(Records from a data collection)
=====

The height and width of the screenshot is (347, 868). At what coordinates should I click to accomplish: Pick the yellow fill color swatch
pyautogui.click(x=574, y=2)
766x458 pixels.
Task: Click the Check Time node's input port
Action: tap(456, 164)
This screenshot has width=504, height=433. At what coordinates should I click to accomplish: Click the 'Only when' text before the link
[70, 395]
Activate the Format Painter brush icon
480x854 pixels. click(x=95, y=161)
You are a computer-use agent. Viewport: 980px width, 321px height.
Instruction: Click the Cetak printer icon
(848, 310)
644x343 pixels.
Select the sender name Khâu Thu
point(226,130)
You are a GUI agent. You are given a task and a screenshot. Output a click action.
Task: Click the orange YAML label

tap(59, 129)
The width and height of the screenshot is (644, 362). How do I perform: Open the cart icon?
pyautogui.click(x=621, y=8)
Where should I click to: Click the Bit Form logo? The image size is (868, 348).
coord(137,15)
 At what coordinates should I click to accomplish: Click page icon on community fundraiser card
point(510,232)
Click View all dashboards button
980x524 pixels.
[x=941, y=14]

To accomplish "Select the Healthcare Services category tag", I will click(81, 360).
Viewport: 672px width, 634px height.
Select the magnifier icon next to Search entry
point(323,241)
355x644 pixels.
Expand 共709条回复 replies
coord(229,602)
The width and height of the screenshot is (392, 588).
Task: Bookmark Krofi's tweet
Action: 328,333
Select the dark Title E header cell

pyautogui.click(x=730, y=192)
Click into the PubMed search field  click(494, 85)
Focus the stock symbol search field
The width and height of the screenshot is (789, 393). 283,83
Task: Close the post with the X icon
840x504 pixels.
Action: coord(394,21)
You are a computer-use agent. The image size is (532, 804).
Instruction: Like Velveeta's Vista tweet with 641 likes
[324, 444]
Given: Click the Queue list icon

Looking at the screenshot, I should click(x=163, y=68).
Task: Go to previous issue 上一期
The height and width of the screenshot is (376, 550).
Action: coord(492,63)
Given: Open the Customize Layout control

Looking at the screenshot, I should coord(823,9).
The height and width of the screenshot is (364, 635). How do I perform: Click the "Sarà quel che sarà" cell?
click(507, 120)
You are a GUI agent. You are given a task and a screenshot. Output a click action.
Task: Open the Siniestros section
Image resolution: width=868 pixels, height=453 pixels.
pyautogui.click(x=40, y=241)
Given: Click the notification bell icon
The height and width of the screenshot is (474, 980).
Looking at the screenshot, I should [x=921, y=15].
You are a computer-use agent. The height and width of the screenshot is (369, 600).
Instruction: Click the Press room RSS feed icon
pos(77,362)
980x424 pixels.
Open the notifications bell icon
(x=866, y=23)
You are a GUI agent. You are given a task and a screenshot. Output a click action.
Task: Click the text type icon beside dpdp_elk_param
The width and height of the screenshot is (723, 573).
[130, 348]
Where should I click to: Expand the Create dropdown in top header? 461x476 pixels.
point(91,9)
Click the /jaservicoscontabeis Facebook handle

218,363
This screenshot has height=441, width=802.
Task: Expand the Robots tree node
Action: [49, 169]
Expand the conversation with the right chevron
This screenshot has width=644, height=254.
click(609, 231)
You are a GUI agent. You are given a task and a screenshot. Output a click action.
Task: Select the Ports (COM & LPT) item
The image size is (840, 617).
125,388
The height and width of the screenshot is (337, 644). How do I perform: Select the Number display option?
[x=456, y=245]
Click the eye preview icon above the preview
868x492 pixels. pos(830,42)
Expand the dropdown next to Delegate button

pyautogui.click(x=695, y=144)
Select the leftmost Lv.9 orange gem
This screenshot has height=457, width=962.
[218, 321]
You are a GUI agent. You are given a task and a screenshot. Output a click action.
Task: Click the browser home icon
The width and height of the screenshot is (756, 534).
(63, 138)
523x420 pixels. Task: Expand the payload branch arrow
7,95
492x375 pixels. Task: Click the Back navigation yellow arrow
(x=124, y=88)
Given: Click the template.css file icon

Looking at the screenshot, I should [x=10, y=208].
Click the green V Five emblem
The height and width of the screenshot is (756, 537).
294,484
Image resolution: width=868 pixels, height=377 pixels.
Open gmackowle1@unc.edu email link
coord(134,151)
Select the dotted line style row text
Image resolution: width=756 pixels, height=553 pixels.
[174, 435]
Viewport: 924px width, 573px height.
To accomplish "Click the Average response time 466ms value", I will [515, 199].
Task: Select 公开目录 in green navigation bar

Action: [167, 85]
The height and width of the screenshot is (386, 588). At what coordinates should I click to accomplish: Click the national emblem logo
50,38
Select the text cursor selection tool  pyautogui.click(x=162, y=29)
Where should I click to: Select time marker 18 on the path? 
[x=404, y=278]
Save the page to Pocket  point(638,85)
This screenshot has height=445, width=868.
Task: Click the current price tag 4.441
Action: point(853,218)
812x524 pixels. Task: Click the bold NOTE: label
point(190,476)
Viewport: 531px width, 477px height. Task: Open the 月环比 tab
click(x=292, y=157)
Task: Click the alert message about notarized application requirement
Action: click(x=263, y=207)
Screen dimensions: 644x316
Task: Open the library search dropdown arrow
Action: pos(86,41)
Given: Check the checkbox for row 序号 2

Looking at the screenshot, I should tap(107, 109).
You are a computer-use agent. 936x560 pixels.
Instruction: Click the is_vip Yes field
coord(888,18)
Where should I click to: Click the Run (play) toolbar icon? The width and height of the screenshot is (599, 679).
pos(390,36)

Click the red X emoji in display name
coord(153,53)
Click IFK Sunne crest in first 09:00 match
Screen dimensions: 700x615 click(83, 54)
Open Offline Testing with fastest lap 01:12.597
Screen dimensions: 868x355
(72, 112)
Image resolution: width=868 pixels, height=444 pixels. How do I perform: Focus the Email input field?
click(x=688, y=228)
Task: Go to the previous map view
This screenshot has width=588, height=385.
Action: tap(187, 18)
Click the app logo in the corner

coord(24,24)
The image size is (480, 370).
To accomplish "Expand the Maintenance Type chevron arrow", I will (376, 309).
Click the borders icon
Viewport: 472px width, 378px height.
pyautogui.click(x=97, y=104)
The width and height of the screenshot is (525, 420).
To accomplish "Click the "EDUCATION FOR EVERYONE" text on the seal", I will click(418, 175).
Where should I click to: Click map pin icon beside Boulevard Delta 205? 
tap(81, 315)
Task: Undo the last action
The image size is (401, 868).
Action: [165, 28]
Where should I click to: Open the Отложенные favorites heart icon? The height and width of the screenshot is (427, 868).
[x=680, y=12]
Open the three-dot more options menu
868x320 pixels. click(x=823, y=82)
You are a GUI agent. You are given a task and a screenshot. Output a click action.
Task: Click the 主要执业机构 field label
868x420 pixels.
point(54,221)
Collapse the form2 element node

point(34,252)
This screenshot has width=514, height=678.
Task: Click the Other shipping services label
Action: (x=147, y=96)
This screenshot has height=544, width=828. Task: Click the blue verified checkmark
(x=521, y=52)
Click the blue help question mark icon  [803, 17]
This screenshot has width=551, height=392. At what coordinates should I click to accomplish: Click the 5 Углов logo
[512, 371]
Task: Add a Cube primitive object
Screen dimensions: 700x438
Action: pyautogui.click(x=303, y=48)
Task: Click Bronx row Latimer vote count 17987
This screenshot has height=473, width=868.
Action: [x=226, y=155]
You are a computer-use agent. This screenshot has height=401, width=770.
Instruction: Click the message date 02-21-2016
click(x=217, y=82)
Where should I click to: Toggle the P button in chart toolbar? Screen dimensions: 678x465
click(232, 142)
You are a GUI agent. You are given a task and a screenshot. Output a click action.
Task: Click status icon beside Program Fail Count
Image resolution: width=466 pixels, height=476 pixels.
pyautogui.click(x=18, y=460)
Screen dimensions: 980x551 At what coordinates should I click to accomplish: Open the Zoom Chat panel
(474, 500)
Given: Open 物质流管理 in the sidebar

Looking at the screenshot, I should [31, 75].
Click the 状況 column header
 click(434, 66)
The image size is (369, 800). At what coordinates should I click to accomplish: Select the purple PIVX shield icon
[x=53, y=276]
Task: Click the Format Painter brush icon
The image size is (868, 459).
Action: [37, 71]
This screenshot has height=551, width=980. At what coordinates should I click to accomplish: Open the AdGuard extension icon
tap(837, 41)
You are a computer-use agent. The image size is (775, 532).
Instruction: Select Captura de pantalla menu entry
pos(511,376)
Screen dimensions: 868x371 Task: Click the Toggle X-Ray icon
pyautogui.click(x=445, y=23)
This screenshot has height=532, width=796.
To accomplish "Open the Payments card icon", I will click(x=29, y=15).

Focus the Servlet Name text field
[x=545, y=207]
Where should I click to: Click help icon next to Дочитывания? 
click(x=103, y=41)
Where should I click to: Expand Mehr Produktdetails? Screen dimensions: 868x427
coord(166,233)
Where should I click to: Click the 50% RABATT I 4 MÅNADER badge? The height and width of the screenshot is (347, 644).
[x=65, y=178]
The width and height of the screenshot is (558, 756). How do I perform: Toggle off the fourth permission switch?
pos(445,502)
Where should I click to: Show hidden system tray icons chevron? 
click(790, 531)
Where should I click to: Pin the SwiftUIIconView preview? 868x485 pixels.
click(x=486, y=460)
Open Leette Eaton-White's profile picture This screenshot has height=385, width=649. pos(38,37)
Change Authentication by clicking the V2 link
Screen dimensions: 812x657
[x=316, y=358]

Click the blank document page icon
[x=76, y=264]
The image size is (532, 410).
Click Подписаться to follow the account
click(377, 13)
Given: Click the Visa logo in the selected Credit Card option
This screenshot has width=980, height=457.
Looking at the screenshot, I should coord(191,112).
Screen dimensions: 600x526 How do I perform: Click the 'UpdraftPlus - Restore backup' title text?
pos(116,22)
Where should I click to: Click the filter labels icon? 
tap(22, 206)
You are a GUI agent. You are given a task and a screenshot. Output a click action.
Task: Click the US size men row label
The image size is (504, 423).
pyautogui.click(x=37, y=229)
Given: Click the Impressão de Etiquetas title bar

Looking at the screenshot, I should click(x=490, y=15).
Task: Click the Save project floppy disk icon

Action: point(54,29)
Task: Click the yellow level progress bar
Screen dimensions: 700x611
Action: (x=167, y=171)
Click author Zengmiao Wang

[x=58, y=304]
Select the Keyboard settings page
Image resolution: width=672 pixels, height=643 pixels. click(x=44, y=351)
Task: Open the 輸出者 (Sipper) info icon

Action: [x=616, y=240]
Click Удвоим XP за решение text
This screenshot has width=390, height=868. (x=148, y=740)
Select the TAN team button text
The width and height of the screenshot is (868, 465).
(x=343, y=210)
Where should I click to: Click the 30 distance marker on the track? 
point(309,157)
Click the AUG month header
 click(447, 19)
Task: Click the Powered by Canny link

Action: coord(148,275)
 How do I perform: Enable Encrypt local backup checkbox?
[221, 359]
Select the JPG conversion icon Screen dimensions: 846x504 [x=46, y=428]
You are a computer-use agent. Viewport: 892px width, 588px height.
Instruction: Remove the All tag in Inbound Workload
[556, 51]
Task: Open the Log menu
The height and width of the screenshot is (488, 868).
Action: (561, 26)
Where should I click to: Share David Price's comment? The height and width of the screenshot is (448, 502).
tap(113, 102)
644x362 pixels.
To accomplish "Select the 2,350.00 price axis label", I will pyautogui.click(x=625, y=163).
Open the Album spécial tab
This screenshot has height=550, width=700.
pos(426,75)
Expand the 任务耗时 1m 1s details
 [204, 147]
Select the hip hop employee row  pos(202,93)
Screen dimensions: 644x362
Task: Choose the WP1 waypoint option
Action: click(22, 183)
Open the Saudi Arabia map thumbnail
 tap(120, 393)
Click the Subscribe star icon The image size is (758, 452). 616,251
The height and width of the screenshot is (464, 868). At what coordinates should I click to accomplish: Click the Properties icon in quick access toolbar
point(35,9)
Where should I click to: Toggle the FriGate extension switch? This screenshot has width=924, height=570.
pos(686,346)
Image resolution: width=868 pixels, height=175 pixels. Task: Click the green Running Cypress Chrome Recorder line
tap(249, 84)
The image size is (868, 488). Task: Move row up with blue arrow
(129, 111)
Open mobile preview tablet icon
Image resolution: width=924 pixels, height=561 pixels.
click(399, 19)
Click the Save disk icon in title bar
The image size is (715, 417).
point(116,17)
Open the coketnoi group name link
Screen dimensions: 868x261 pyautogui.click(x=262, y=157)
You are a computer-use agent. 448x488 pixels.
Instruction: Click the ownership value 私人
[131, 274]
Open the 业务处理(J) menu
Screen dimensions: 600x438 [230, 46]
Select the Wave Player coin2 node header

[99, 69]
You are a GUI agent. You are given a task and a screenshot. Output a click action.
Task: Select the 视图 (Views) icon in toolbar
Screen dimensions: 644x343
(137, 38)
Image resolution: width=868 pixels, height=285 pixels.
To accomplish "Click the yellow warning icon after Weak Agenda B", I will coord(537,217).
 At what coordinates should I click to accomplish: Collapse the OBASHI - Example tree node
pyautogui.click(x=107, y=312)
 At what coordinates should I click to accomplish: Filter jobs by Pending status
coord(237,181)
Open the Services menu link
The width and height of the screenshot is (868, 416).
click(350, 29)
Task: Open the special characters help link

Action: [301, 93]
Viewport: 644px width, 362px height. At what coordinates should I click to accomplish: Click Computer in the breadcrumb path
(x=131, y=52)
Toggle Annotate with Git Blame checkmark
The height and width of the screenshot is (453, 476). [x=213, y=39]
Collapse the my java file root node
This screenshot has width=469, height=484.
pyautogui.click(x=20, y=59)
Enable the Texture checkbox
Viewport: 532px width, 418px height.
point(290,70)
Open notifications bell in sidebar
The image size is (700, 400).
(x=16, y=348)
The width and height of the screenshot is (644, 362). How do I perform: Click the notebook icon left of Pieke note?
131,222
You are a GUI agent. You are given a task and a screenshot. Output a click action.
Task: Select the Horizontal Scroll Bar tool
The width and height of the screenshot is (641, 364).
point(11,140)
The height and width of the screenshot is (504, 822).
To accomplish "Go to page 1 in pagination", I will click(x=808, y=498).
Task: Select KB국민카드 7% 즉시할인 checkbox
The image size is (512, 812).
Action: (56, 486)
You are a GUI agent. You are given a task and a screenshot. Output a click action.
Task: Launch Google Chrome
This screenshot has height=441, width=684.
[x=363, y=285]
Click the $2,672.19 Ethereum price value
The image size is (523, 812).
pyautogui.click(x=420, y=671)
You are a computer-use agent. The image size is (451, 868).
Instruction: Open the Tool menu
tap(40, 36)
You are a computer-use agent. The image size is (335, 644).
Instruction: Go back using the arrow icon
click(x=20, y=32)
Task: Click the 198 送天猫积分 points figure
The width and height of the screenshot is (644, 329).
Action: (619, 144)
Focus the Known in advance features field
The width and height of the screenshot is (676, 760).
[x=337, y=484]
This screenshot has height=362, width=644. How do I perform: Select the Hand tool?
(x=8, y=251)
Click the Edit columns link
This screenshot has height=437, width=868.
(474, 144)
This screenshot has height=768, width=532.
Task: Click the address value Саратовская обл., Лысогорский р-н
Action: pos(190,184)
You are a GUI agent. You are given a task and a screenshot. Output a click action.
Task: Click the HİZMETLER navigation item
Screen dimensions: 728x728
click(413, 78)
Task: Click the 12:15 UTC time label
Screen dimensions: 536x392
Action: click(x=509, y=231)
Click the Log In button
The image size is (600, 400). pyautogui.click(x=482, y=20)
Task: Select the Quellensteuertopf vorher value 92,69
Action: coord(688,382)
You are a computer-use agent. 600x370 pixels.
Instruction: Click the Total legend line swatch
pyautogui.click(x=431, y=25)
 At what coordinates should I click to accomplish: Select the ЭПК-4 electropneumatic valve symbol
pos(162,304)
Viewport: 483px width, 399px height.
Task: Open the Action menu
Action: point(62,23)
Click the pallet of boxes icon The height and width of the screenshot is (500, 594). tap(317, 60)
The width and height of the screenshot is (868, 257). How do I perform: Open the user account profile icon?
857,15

=====

| Work instruction |
Working from the entries above, filter out every line that lacks "previous" and copy what remains.

| Solution to the exercise |
Task: Go to previous issue 上一期
Task: Go to the previous map view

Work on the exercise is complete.